A enurese (xixi na cama) pode ser de origem fisiológica ou psicológica… mas como saber por que seu filho faz xixi na cama? A melhor maneira de saber se o problema é de origem orgânica é consultar o médico. Só ele pode diagnosticar uma causa fisiológica para enurese infantil, como uma bexiga imatura ou diabetes, e propor a forma adequada de tratar.

Se nenhuma razão fisiológica for encontrada, é importante se perguntar: quando ele começou a fazer e quais eventos ocorreram neste período? Pode ter sido a chegada de um irmão mais novo, o divórcio dos pais ou uma mudança de escola. Qualquer mudança pode ser uma fonte de ansiedade para a criança. Se não conseguirem identificar nenhuma situação como essas, tudo bem! De qualquer forma é importante ficarem positivos e minimizarem a situação - crianças que fazem xixi na cama também sofrem com a situação, sentem-se envergonhadas.

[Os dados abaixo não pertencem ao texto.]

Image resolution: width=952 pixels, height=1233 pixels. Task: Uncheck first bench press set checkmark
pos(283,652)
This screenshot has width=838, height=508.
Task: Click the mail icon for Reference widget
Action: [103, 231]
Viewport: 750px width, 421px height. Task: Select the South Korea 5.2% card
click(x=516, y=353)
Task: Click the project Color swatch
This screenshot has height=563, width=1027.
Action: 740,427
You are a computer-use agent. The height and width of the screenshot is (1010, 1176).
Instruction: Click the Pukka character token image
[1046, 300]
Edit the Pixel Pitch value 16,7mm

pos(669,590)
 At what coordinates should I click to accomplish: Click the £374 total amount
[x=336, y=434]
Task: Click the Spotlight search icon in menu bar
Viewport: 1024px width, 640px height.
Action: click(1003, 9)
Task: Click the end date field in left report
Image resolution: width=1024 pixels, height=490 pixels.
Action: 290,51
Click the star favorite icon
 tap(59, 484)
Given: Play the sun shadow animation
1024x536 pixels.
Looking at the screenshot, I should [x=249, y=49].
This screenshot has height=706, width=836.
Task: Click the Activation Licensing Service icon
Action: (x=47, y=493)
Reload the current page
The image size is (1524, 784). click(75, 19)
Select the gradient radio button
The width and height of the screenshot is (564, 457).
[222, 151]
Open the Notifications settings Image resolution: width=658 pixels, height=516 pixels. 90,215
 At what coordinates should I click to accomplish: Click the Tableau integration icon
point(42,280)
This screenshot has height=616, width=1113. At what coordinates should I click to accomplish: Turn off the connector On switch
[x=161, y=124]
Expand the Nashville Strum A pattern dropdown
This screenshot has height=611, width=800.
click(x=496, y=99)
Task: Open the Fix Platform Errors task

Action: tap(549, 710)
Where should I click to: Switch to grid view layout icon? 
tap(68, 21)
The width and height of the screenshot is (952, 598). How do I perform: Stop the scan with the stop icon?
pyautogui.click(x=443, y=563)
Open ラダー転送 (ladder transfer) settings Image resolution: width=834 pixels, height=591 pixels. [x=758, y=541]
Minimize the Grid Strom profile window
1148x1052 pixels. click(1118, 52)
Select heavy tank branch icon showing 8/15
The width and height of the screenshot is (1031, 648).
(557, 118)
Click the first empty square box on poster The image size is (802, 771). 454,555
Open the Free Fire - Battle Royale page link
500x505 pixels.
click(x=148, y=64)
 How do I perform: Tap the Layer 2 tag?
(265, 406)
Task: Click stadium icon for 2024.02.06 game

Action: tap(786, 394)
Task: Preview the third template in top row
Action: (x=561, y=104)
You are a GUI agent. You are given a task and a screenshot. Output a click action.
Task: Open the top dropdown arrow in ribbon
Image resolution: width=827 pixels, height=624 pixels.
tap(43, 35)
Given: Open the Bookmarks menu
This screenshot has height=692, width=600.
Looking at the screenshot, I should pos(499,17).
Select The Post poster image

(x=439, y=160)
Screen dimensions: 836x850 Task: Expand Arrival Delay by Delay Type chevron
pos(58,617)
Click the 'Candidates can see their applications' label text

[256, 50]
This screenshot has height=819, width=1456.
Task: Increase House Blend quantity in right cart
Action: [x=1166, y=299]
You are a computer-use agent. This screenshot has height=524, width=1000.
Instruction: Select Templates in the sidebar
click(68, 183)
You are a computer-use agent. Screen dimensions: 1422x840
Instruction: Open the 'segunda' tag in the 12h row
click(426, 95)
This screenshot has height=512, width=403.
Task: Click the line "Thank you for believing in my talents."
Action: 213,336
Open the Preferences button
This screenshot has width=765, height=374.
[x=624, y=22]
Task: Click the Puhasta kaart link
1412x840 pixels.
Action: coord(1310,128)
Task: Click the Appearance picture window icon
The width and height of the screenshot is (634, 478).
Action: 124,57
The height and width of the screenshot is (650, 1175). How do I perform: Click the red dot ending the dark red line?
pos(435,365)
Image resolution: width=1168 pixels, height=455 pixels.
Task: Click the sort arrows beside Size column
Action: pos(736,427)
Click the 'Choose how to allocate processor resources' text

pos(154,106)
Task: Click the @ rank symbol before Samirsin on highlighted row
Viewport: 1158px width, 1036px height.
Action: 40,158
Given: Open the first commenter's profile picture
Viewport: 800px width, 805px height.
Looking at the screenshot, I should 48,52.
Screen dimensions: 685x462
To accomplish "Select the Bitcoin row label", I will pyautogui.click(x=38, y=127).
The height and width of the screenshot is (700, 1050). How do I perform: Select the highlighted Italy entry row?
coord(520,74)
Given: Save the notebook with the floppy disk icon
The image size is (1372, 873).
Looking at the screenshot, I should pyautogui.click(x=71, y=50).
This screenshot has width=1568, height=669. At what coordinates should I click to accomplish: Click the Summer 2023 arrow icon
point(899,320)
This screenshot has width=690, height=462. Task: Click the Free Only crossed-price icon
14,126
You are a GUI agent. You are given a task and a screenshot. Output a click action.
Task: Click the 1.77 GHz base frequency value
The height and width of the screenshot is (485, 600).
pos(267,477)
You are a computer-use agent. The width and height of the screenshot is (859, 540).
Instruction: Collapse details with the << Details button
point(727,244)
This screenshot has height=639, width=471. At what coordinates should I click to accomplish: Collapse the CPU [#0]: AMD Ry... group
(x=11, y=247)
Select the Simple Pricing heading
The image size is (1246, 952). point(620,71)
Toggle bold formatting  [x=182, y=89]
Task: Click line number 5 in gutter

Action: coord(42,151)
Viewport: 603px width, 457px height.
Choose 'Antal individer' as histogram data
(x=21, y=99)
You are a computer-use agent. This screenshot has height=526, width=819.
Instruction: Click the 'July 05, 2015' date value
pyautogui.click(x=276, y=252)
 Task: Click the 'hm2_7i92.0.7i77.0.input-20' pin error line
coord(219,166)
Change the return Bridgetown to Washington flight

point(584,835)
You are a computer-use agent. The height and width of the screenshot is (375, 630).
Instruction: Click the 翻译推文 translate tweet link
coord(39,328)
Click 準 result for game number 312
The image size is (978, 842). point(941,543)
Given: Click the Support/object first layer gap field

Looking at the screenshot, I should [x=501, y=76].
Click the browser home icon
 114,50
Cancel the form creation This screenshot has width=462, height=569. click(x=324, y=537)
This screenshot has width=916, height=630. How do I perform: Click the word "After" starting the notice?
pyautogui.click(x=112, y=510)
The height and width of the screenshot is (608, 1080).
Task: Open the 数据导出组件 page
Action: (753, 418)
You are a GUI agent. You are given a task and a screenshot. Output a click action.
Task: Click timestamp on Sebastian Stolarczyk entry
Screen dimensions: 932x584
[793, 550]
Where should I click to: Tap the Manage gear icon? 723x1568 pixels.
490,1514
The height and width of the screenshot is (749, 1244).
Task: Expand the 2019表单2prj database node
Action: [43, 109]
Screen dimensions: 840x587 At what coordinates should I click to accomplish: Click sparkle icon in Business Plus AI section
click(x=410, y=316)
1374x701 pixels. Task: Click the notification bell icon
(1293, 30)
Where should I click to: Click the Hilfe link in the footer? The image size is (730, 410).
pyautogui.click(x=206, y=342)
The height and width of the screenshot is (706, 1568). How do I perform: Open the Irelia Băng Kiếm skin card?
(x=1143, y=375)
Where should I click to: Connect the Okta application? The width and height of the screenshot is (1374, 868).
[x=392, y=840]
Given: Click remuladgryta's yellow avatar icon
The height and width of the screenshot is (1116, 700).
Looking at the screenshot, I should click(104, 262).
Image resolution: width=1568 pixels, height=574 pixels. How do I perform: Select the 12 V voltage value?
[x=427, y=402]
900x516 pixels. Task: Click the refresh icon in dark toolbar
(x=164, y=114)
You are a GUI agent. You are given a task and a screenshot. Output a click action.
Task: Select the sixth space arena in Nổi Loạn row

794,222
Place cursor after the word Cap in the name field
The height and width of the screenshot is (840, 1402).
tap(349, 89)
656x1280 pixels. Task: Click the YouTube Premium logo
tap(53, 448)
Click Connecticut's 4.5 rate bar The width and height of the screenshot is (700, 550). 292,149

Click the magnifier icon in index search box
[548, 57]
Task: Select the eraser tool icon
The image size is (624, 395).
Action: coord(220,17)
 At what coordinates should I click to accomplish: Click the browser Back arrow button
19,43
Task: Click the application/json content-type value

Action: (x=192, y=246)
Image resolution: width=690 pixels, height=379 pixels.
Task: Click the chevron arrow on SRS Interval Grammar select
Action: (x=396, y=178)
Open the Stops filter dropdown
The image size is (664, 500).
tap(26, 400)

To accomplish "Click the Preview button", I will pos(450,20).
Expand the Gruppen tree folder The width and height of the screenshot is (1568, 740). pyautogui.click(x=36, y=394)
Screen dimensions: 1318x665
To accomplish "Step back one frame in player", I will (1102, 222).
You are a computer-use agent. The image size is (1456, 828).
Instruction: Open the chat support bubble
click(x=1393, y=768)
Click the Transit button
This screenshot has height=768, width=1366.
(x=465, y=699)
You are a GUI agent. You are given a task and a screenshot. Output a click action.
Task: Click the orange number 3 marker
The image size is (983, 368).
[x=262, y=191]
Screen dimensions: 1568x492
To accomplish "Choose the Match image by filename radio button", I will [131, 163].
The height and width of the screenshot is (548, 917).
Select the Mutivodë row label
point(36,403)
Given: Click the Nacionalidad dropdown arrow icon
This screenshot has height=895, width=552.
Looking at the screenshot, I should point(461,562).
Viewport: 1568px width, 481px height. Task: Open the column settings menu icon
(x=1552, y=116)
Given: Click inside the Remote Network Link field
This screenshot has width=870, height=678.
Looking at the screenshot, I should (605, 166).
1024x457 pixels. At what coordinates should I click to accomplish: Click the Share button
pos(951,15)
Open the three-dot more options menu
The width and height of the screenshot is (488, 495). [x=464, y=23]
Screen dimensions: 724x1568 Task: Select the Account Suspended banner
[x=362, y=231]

Por isso, nada de castigos ou punições!

Em muitos casos, consultar um especialista não é necessário porque o problema é pontual: não dura muito tempo. No entanto, é importante que os pais consultem alguém se sentirem que são incapazes de lidar com a situação.

(Texto baseado no artigo francês Pipi au lit: parents, comment réagir?)